REPORT OF 27TH LUCRID WEBINAR SERIES TO MARK THE INTERNATIONAL DAY FOR THE ELIMINATION OF VIOLENCE AGAINST WOMEN, THEMED UNITING TO END VIOLENCE AGAINST WOMEN AND GIRLS, ORGANISED BY THE DEPARTMENTS OF SOCIOLOGY AND POL. SCIENCE, INTER REL AND MASS COMMUNICATION IN COLLABORATION WITH LANDMARK UNIVERSITY SDG 5 (GENDER EQUALITY)
DATE: November 25, 2022
VENUE: SDGS exhibition Centre
The webinar effectively started with the vice-chancellor, Prof Charity Aremu situating the essence of the seminar. Before that, she noted that violence goes beyond the female gender, stating that we manifest violence in diverse ways. By implication, violence to one is violence to everyone.
The VC remarked that Landmark University has an overarching vision to become a world-class university that can only be achieved in an environment of inclusion and equity. She extolled the facilitator as one who is qualified to do the presentation based on her role as a lawyer and gender activist.
Then comes the facilitator, Barrister Dr. Ruth Abiola Adimula, who spoke on the topic: UNITING TO END VIOLENCE AGAINST WOMEN AND GIRLS
She, first of all, provided context to the topic by explaining violence. She defined violence in many ways but the dominant framework is that it is the exertion of force upon any person. It could be physical, sexual, psychological; long time, or short time. Violence can be gender-based, and it is gender-based if it exacts force on women on the account of their gender, noting that men can also be victims of violence. But because of the demand of the occasion, she talked about women.
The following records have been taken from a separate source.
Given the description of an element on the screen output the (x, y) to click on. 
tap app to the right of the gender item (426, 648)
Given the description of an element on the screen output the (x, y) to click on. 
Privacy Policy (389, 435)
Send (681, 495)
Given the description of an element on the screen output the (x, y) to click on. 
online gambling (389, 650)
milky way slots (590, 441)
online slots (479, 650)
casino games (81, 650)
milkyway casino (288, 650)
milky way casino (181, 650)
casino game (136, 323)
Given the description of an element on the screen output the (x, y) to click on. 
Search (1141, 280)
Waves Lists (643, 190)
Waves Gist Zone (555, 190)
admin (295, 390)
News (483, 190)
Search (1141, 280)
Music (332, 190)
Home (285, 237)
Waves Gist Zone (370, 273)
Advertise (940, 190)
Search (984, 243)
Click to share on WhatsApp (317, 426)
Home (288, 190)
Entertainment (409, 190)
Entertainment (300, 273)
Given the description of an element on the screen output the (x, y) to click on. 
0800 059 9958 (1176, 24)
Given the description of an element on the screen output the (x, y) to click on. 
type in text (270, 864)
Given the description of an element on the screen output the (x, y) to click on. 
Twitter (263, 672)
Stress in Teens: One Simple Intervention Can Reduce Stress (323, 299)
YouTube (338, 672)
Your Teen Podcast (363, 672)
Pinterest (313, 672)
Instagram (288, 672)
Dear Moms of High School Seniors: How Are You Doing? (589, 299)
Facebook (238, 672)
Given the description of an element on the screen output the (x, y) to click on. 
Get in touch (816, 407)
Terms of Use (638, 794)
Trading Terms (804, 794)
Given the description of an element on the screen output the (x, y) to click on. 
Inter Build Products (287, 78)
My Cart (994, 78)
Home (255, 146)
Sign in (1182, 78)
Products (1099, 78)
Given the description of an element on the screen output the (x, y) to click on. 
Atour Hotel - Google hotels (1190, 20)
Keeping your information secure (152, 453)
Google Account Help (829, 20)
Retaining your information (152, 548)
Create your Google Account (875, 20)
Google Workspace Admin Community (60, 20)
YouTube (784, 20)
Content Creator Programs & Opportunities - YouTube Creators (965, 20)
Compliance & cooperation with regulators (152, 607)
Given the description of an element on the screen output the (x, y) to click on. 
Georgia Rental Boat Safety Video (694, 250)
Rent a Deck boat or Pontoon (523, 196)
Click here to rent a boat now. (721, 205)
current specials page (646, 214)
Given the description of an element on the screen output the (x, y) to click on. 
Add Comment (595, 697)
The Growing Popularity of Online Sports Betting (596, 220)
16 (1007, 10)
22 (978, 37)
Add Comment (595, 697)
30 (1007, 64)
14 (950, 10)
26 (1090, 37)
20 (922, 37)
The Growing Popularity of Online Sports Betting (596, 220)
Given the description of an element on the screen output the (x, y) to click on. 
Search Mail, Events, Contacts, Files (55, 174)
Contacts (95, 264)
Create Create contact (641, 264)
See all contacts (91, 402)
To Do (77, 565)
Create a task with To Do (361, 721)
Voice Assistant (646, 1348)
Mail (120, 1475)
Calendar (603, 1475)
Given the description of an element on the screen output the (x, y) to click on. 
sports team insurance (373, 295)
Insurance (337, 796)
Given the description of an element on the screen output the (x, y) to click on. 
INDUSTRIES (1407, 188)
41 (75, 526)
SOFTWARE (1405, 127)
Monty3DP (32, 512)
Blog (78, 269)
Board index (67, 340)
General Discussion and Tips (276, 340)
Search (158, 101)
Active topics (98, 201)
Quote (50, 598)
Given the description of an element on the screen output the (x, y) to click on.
The facilitator stressed the topicality of the theme because the consequences are pervasive, and there is particularly a rapid rise in suicide due to domestic violence. She spoke about domestic violence as any pattern of behaviour used to gain control of one’s partner.
She provided various dimensions of domestic violence, which include economic, socio-economic, psychological, emotional abuse, sexual abuse, and physical abuse – which is the most prominent one.
Other dimensions of violence are human trafficking, female genital mutilation, honour killing – where a woman is killed for degrading the integrity of the family.
In the next section of the presentation, she spoke on the various ways to unite to fight violence against women and girls. She explained the following ways:
- Speak out: encourage women and girls to speak out because under-reporting of violence is the bane of activism against it
- Education of more girls will empower them to have the privilege to defend themselves and society economic empowerment
- Social Media, which is like an echo chamber that we can use to spread messages on violence against women and girls
- Supporting organisations that are involved in promoting gender activity or equality
She concluded by saying that everyone has to fight violence against women.
Questions and Answers Session
The following questions were asked:
- What is the place of culture in gender inequality?
- Are women asking for your equality or parity?
- Does rape happen between a couple?
- Can violence against women be a way to tame a dissident wife?
- How do you erase the psychology of being raped at a young age?
- Does the Bible justify male dominance?
Some of the answers are as follows:
- Gender violence has become a public health issue.
- It is a cultural challenge. It is a challenge of values.
- It is sustained through the socialization process. We all need to be agents of change and champions of change.
- Anyone who was raped at a young age and cannot get over the trauma should see a therapist or talk to a parent that has a therapeutic mentality.
- To achieve equality, we need to internationalize our culture, and to internationalise means a departure from the non-equitable African culture of silencing women and removal of a traditional culture
- Gender equality does not mean competing with the opposite sex. It simply means equality of rights and privileges.
- Men that grew up in abusive homes have a jaded attitude toward gender-based violence. They think it is normal.
- Most of the time, gender-based violence is perpetuated by the victim’s relatives.